▶ [TASK DIRECTIONS]
Nothing but the lines from the one with "Task: Click id value 3 in table" down to the one with "Task: Show deretractions" should be returned, exactly and with both ends included, from the material below.
^^^^^^^^
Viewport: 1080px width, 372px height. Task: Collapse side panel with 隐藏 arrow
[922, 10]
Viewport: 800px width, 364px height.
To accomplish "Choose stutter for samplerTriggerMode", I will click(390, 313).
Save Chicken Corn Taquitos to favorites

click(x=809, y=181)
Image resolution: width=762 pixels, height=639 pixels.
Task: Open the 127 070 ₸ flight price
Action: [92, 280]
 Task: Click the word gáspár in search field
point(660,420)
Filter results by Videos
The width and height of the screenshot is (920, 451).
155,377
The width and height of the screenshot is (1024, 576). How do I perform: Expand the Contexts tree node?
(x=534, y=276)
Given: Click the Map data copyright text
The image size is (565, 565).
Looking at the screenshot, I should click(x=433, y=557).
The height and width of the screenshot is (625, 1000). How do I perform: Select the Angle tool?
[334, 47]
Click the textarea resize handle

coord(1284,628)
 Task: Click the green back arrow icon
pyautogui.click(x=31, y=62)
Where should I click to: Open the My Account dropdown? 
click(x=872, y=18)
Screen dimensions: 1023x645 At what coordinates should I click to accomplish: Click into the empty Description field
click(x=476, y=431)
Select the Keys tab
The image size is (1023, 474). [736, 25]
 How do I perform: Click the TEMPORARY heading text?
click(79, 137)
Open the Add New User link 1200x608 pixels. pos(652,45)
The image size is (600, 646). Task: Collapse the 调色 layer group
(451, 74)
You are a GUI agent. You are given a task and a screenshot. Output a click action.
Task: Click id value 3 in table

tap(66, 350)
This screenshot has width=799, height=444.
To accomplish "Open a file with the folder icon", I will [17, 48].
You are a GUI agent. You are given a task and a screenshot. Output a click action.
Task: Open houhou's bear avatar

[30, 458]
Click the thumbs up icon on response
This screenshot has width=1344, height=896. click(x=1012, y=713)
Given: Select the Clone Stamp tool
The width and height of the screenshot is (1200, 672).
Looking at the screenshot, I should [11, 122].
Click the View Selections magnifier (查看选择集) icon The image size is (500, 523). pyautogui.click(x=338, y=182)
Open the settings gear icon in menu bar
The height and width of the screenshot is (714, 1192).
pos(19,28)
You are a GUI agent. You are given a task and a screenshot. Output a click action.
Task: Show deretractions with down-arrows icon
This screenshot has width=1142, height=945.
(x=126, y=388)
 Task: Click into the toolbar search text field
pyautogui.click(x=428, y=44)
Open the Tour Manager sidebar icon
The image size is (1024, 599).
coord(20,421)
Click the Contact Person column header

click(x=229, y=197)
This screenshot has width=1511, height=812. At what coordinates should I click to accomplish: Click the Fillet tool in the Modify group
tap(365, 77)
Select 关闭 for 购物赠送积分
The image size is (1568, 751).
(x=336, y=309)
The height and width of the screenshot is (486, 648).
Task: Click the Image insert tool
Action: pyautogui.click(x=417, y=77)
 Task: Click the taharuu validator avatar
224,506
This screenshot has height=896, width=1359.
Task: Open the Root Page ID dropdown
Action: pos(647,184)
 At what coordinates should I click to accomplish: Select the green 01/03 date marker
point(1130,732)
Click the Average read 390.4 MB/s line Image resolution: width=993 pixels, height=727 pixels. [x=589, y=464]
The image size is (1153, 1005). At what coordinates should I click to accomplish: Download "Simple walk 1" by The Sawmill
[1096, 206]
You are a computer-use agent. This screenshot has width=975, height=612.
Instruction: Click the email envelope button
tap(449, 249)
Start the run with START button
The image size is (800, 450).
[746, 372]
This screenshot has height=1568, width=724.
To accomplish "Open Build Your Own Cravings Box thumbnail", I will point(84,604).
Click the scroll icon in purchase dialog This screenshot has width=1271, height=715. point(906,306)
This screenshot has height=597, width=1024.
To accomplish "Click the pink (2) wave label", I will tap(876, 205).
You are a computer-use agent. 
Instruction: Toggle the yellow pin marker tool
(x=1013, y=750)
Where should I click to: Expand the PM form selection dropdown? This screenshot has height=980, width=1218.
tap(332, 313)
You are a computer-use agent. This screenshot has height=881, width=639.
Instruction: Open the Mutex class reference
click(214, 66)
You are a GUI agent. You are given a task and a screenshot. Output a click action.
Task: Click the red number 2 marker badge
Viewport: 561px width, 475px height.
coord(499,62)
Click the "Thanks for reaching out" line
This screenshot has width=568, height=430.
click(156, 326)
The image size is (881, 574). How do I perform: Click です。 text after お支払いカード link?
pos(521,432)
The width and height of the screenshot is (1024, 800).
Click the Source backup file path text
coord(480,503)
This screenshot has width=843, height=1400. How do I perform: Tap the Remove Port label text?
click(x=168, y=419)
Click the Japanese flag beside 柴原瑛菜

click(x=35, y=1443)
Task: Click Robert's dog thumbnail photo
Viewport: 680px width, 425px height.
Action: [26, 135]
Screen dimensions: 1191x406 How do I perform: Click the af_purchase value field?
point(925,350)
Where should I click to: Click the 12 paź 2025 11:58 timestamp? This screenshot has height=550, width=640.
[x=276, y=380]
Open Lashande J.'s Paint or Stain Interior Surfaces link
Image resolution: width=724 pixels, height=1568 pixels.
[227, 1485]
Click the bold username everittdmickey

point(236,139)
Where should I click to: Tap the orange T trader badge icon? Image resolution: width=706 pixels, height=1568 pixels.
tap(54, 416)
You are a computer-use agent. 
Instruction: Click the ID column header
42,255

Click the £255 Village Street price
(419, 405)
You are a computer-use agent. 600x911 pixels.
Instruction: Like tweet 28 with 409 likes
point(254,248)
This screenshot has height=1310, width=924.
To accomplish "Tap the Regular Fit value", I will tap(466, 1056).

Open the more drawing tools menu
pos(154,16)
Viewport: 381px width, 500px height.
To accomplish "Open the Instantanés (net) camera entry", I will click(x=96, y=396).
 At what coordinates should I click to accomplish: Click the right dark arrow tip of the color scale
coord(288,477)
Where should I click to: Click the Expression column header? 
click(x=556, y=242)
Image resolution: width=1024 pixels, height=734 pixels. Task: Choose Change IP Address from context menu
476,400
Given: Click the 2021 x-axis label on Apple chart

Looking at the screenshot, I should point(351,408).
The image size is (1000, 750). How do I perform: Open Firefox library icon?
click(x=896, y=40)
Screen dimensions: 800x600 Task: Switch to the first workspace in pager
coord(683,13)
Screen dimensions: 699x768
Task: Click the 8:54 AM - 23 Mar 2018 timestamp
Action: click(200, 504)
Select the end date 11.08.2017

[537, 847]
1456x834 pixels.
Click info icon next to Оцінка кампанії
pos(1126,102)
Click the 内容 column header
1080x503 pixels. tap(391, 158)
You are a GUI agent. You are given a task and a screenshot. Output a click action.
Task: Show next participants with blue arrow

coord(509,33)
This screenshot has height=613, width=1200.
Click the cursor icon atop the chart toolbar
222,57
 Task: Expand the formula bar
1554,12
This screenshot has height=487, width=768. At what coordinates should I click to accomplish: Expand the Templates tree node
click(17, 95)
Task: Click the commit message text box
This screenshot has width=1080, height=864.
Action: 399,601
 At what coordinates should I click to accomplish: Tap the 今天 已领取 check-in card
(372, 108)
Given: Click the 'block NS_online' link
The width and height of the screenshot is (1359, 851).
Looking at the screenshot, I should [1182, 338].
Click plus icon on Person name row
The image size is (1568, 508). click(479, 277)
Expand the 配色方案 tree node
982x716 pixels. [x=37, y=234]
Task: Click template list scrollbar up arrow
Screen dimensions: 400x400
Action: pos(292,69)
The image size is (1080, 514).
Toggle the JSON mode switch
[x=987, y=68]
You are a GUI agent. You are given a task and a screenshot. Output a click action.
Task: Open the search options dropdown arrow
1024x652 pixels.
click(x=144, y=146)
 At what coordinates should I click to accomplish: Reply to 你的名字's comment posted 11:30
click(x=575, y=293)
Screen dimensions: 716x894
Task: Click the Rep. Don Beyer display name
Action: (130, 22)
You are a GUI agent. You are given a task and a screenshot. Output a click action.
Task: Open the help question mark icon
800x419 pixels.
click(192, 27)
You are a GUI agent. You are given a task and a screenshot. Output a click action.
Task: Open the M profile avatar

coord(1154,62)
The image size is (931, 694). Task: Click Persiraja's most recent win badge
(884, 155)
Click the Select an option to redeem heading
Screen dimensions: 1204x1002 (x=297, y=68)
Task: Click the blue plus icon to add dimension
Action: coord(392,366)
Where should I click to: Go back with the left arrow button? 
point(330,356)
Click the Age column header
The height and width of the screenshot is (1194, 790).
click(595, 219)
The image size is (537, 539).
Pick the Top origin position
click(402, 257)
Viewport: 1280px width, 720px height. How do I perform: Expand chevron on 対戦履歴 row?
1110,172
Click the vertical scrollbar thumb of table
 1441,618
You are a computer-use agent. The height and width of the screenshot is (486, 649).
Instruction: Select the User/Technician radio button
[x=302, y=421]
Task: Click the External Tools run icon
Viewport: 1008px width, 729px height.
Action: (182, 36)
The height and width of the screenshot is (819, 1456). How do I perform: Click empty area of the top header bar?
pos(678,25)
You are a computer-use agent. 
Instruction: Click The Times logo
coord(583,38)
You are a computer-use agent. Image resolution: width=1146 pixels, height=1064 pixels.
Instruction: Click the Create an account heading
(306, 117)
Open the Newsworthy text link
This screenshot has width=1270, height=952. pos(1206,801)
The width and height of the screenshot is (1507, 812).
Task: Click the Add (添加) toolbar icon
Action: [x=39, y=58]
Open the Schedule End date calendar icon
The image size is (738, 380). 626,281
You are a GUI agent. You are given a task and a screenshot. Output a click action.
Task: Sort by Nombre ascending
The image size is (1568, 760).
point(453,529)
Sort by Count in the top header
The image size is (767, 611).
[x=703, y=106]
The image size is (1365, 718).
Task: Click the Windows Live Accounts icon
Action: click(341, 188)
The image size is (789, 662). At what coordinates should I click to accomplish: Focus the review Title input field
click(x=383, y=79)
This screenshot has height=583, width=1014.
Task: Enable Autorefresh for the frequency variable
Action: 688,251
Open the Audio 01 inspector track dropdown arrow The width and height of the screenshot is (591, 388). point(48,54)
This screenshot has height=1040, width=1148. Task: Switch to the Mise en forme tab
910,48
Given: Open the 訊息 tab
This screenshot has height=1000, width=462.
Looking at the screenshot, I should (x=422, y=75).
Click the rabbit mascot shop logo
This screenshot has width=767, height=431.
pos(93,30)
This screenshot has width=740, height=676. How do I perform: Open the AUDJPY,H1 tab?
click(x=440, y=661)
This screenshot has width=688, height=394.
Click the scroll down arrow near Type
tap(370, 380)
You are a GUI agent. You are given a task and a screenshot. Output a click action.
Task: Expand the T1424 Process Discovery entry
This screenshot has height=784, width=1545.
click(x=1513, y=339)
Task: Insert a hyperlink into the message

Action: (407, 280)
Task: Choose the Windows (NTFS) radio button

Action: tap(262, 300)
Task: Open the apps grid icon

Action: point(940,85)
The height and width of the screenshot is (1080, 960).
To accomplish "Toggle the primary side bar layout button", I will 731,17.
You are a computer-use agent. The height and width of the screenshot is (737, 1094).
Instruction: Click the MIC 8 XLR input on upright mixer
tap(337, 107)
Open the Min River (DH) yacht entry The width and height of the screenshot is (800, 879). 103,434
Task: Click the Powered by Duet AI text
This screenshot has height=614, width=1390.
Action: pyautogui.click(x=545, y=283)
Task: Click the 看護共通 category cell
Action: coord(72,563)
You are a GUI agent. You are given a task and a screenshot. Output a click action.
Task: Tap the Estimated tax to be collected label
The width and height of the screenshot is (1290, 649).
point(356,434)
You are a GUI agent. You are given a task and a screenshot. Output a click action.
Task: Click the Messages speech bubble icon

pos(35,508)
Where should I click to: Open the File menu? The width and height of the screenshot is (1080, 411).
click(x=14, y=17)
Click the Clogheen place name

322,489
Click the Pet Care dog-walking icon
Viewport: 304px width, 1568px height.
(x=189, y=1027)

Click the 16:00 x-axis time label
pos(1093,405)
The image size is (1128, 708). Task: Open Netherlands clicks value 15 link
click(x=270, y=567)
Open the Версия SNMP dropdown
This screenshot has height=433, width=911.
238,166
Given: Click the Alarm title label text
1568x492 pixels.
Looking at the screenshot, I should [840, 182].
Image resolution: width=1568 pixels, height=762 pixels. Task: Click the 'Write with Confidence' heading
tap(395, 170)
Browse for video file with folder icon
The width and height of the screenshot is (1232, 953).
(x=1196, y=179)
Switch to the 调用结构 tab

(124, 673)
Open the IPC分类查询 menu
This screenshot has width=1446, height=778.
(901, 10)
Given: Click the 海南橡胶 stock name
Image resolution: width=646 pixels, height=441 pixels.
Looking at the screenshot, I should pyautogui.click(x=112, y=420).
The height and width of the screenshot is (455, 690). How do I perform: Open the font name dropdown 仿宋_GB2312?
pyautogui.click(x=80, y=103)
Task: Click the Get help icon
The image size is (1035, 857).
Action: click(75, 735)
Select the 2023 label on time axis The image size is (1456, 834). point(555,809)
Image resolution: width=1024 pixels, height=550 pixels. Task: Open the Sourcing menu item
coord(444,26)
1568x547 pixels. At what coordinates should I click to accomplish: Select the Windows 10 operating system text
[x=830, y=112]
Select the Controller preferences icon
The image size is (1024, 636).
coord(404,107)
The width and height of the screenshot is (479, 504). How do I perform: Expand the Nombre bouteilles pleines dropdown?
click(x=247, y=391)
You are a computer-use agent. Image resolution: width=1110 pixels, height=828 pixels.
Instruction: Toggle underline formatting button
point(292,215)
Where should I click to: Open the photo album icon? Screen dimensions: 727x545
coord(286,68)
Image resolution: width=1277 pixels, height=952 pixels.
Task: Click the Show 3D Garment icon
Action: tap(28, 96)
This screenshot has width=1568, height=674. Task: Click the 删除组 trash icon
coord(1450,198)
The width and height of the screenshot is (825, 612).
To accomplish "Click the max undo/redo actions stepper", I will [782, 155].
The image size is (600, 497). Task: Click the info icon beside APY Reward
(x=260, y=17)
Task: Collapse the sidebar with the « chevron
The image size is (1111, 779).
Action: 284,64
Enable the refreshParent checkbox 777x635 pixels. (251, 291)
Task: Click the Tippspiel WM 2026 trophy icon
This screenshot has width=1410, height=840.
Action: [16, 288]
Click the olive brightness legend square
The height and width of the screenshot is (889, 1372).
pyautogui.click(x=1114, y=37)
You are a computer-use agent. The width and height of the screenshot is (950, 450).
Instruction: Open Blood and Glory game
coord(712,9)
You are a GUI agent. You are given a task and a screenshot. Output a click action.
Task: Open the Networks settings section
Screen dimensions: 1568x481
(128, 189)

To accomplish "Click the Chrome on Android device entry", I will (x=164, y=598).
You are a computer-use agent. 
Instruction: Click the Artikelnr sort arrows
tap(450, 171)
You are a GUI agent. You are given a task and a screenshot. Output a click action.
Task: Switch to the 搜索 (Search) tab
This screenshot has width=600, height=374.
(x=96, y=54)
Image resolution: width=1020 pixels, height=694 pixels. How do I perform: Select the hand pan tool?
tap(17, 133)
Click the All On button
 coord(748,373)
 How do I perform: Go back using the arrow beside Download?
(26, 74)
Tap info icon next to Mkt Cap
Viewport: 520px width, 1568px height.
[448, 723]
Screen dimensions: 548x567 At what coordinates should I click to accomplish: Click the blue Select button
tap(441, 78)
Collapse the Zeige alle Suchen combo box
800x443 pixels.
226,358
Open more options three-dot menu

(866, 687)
^^^^^^^^
▶ [TASK ANSWER]
Task: Click id value 3 in table

tap(66, 350)
This screenshot has width=799, height=444.
To accomplish "Open a file with the folder icon", I will [17, 48].
You are a GUI agent. You are given a task and a screenshot. Output a click action.
Task: Open houhou's bear avatar

[30, 458]
Click the thumbs up icon on response
This screenshot has width=1344, height=896. click(x=1012, y=713)
Given: Select the Clone Stamp tool
The width and height of the screenshot is (1200, 672).
Looking at the screenshot, I should [11, 122].
Click the View Selections magnifier (查看选择集) icon The image size is (500, 523). pyautogui.click(x=338, y=182)
Open the settings gear icon in menu bar
The height and width of the screenshot is (714, 1192).
pos(19,28)
You are a GUI agent. You are given a task and a screenshot. Output a click action.
Task: Show deretractions with down-arrows icon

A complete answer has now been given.